- ТЕКСТ ДЛЯ ЧТЕНИЯ
Второе поколение школы, работавшее в эпоху Договора о нераспространении ядерного оружия, «ответственности по защите», «гуманитарного вмешательства», «войны с терроризмом» и т. п., сменило это предпочтение на противоположное. Плюрализма было уже недостаточно. Солидаризм заставлял обращать меньше внимания на суверенитет и больше — на «право вмешательства» (le droit d'ingérence), имеющееся у «международного сообщества» (international community), как оно могло теперь — вот уж новшество — официально называться. Какое же место отводилось гегемонии в этой новой, по сути прогрессивной, структуре? Булл определенно не считал ее одним из опорных институтов международного общества. Он отмечал: «Там, где крупная держава обладает гегемонией над более мелкими, имеет место применение силы или угроза силы», даже если она применяется лишь эпизодически или ограниченно, а не постоянно и в полной мере, поскольку имеются другие способы навязать свою волю. Гегемония, по его словам, — это «империализм с хорошими манерами» [18: 209].

- ФРАГМЕНТЫ ЗАПИСЕЙ
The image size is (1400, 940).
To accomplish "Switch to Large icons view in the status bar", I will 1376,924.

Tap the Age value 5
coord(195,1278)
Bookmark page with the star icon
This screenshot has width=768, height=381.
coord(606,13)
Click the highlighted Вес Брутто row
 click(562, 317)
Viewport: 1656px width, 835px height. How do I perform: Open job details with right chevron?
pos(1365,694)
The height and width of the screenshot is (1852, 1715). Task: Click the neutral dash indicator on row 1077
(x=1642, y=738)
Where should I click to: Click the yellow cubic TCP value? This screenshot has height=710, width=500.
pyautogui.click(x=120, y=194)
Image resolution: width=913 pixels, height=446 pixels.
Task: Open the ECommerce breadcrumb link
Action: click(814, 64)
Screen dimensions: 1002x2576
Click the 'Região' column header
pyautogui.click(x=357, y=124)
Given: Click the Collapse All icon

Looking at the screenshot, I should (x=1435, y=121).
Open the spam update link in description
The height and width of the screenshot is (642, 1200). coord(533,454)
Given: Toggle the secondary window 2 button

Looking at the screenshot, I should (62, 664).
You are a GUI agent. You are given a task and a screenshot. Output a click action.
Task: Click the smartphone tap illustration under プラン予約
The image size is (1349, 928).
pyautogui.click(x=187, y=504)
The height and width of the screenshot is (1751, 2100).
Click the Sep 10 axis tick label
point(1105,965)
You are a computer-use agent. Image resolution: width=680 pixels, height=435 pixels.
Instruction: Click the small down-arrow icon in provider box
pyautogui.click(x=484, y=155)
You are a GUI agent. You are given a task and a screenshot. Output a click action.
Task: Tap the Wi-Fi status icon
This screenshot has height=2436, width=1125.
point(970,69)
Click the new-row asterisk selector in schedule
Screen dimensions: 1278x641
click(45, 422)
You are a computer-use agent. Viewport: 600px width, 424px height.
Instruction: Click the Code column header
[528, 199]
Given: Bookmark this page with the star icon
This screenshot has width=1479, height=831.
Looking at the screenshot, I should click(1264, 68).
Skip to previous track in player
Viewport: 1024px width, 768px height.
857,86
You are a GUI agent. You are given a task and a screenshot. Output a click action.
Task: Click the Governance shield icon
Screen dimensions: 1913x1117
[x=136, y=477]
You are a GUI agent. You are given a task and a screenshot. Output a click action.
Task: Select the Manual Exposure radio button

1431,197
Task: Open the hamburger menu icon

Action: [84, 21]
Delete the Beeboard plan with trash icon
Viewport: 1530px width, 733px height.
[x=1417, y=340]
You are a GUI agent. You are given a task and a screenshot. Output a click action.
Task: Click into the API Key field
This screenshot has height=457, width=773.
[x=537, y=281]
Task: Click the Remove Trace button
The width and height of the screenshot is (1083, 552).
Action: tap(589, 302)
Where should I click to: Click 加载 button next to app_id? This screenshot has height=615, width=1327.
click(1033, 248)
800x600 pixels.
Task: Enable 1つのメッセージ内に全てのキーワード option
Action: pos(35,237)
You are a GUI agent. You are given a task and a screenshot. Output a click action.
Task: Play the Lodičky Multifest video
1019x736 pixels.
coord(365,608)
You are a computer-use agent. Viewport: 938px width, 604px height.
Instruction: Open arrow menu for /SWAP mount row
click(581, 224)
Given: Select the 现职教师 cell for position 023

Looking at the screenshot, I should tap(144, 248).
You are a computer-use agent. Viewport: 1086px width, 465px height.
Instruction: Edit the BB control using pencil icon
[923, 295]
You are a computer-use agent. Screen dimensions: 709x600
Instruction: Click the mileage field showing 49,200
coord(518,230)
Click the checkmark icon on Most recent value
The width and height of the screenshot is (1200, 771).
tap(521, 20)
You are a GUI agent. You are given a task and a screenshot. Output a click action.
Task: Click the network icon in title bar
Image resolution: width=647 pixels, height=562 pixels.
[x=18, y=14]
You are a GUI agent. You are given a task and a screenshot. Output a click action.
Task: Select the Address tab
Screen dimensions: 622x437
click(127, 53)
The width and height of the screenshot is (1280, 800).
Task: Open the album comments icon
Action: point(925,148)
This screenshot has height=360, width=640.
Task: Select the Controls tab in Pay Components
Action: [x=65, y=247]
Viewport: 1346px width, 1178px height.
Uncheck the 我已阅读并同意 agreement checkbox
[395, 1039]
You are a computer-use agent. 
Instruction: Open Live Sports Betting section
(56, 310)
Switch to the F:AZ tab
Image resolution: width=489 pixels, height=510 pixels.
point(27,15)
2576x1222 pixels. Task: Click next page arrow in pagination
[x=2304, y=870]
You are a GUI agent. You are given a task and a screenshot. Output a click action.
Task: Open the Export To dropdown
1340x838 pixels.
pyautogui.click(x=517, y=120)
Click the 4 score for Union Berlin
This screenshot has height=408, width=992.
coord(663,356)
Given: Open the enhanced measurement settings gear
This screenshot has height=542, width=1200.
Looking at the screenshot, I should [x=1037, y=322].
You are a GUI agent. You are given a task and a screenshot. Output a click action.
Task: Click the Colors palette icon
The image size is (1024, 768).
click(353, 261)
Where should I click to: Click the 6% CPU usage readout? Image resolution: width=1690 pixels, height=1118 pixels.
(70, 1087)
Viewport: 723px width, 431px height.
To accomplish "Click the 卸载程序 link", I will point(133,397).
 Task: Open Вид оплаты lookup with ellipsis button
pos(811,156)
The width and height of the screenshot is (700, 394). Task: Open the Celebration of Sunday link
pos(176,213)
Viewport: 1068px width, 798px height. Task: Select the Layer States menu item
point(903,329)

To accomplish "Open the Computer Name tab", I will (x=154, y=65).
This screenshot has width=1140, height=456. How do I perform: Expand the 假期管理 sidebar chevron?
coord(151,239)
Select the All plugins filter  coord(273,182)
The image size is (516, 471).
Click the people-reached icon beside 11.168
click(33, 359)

- ОПИСАНИЕ ЗАДАНИЯ
Продолжите текст о гегемонии и международном обществе, начав сразу после его последнего предложения.

- ОЖИДАЕМЫЙ ОТВЕТ
Для следующего поколения это, очевидно, было слишком просто. Но в «английской школе» имелась альтернативная конструкция, предложенная бывшим дипломатом Адамом Уотсоном, который отвел гораздо более важную роль гегемонии, включив ее в таксономию государственных систем, отсчитываемую от начал цивилизации в Месопотамии и фиксируемую непрерывной линией от империи на одном конце через доминион и сюзеренитет в середине к гегемонии и независимым государствам на другом конце. В историческом плане, если считать, что движение по этой линии соответствует принципу маятника, гравитация тянула систему от империи и в то же время независимости к центру, где гегемония была практически повсеместной, если имелось множество формально независимых, но в действительности неравных государств [190: 13-16, 314][11-8]. Как определенная форма она должна рассматриваться беспристрастно, без порицаний. Гегемония, хотя по своей природе она требует военной силы, не может действовать посредством диктаторского повеления, она предполагает диалог и чувство взаимной полезности. С другой стороны, если первоначально Уотсон утверждал, что гегемоны контролируют только внешние отношения подчиненных государств, со временем он пришел к выводу, что гегемоническое давление быстро распространяется и на внутренние дела этих подчиненных государств, затрагивая в некоторых случаях все что угодно, начиная с их экономико-политических систем и заканчивая религиозной ориентацией или социальной структурой[11-9].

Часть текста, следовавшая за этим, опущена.